2. Adanya satu Negara Islam atau lebih (beberapa Negara yang menerapkan hukum Islam) dibatas teritorial-teritorial tertentu, tetapibelum mencapai Khilafah Islamiyah total karena halangan-halangan tertentu dan imam Negara ini adalah seorang sunni (ahlus sunnah wal jama’ah), maka kewajiban seorang muslim di dalam lingkungan Negara itu sama seperti keadaan pertama, yaitu mendukung dan menta’atinya.
3. Adanya Negara Islam tetapi Imamnya bid’i (ahlul bid’ah). Kewajiban muslimin pada saat ini adalah mentaati imam pada selain bid’ahnya dan mendukung Negara serta mendakwahkan imam ke sunnah kalau imam tidak bisa diganti tanpa fitnah yang lebih kecil dari fitnah bid’ahnya. Catatan: Tentunya Negara Islam adalah Ne-gara yang menerapkan hukum-hukum Islam di atas manhaj Ahlus Sunnah wal Jama’ah. Tetapi imam bisa saja berubah menjadi bid’i seperti terjadi pada khilafah islamiyah pada zaman al-Ma’mun yang diteruskan oleh beberapa adiknya. Sedangkan Negara syi’ah Iran pada zaman ini bukanlah Negara Islam, sebab syi’ah mereka bukanlah Islam.
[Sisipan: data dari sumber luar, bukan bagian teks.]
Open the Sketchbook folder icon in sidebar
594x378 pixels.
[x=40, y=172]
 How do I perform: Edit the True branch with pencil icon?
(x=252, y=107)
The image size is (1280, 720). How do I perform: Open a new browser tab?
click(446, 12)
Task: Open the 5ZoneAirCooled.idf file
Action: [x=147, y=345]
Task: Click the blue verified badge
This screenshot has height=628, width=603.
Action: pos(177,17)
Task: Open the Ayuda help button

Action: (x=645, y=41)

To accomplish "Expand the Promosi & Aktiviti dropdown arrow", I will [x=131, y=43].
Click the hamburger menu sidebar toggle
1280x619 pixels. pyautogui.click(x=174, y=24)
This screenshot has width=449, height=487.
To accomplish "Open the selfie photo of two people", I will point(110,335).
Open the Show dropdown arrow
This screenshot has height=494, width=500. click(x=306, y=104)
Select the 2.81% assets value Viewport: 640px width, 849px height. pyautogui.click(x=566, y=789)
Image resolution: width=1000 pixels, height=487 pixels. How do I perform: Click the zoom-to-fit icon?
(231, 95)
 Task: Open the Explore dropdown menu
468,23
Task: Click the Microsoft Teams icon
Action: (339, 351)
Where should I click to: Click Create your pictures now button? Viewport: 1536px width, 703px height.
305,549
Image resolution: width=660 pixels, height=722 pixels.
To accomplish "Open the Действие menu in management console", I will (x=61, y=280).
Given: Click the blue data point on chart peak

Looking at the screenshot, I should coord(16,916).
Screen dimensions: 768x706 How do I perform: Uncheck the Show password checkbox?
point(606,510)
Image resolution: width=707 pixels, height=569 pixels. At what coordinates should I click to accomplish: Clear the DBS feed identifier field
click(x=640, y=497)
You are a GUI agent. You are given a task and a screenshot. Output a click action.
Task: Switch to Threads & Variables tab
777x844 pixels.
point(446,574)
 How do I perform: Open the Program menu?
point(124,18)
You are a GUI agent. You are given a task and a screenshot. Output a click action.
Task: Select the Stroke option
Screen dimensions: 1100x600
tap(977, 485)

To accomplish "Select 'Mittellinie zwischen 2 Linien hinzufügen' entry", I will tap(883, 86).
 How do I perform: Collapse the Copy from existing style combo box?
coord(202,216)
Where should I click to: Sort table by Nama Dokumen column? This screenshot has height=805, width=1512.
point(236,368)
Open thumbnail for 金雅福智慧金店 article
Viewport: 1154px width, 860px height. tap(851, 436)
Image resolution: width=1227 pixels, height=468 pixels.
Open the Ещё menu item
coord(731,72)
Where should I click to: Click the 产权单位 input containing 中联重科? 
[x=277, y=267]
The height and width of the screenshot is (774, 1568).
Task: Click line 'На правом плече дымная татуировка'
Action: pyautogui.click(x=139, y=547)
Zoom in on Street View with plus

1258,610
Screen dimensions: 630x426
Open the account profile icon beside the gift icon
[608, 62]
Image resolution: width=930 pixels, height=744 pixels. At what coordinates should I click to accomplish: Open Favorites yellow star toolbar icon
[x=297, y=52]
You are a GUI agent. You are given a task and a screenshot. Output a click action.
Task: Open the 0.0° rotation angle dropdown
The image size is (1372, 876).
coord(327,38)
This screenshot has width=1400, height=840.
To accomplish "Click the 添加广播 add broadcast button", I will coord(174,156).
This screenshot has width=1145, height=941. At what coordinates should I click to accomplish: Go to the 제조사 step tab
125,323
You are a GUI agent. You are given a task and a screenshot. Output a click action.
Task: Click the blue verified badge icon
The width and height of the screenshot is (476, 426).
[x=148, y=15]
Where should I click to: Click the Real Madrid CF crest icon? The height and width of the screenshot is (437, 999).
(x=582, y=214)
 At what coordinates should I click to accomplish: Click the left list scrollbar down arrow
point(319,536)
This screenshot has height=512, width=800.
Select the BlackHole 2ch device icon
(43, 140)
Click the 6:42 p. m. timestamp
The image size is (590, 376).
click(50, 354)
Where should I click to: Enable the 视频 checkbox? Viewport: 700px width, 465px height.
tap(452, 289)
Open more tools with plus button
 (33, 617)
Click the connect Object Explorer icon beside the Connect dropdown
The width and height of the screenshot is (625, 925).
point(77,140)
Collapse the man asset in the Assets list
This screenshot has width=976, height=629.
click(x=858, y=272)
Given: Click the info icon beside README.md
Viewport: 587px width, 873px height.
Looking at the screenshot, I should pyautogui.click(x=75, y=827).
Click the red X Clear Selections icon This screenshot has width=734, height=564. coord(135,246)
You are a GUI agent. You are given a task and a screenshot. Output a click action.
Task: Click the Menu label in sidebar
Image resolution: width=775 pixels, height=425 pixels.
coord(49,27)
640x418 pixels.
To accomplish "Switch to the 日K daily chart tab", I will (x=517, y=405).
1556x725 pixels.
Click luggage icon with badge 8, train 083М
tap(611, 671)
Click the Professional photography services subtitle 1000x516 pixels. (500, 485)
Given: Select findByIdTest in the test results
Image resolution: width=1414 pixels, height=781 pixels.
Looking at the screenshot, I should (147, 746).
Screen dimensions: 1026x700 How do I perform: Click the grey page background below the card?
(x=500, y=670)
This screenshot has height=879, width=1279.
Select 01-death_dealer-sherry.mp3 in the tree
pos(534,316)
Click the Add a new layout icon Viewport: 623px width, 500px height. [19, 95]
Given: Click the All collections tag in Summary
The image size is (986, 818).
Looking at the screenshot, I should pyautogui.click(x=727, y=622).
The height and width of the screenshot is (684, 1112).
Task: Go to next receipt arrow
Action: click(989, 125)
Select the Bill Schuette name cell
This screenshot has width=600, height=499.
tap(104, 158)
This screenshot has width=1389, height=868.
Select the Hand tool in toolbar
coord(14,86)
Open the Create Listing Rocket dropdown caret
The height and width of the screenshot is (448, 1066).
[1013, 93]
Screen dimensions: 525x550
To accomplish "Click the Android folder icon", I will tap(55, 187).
4. Tidak adanya Negara Islam. Tetapi ada jama’ah Ahlus Sunnah wal Jama’ah yang dipimpin oleh sekelompok ulama sunnah dalam satu wadah Ahlul Hal wal ‘Aqdi. Yaitu sekelompok ulama dan tokoh ummat ahlus Sunnah wal Jama’ah yang dikenal keagamaannya, akhlaknya, dan ilmunya yang diberi amanah memusyawarahkan maslahat umat, baik dalam masalah agama maupun dunia. (lihat kitab: “Wadzifah al-Hakim fi ad-Daulah al-Islamiyyah”, karya Dr. ‘Arif Kholil Muhammad Abu ‘Ied: 265-268). Maka kewajiban kaum muslimin adalah menta’ati Ahlul Hal wal Aqdi dan ikut bersama mereka memperjuangkan berdirinya Negara Islam atau Khilafah Islamiyah (Khilafah Islamiyah adalah bentuk tersempurna/gabungan dari Negara Islam).
5. Tidak adanya Negara Islam dan tidak adanya Ahlul hal wal ‘Aqdi, maka kewajiban Ahlus Sunnah adalah berjuang mendirikan Negara Islam dengan tetap menghargai petunjuk-petunjuk kaum ulama Ahlus Sunnah yang berjuang untuk maslahat umat dan menta’ati ijma’ mereka. (kitab Ma’alim al-Intilaqoh al-Kubro, Abdul Hadi al-Mishri, h.181-184).

Referensi : Buku Da’watuna, Hasmi. Dengan catatan kaki:
1. Ahamiyyah al-Jihad, Ali bin Nafi’ al-Ulyani.
2. Al-Ghuluw Fi ad-Dien, Abdur Rahman bin Mu’alla al-Luwaihiq.
3. Al-Jami’ li Ahkam al-Qur’an, al-Qurtubi.
4. Wadzifah al-Hakim fi ad-Daulah al-Islamiyyah, Dr. ‘Arif Kholil Muhammad Abu ‘Ied.
5. Ma’alim al-Intilaqoh al-Kubro, Abdul Hadi al-Mishri.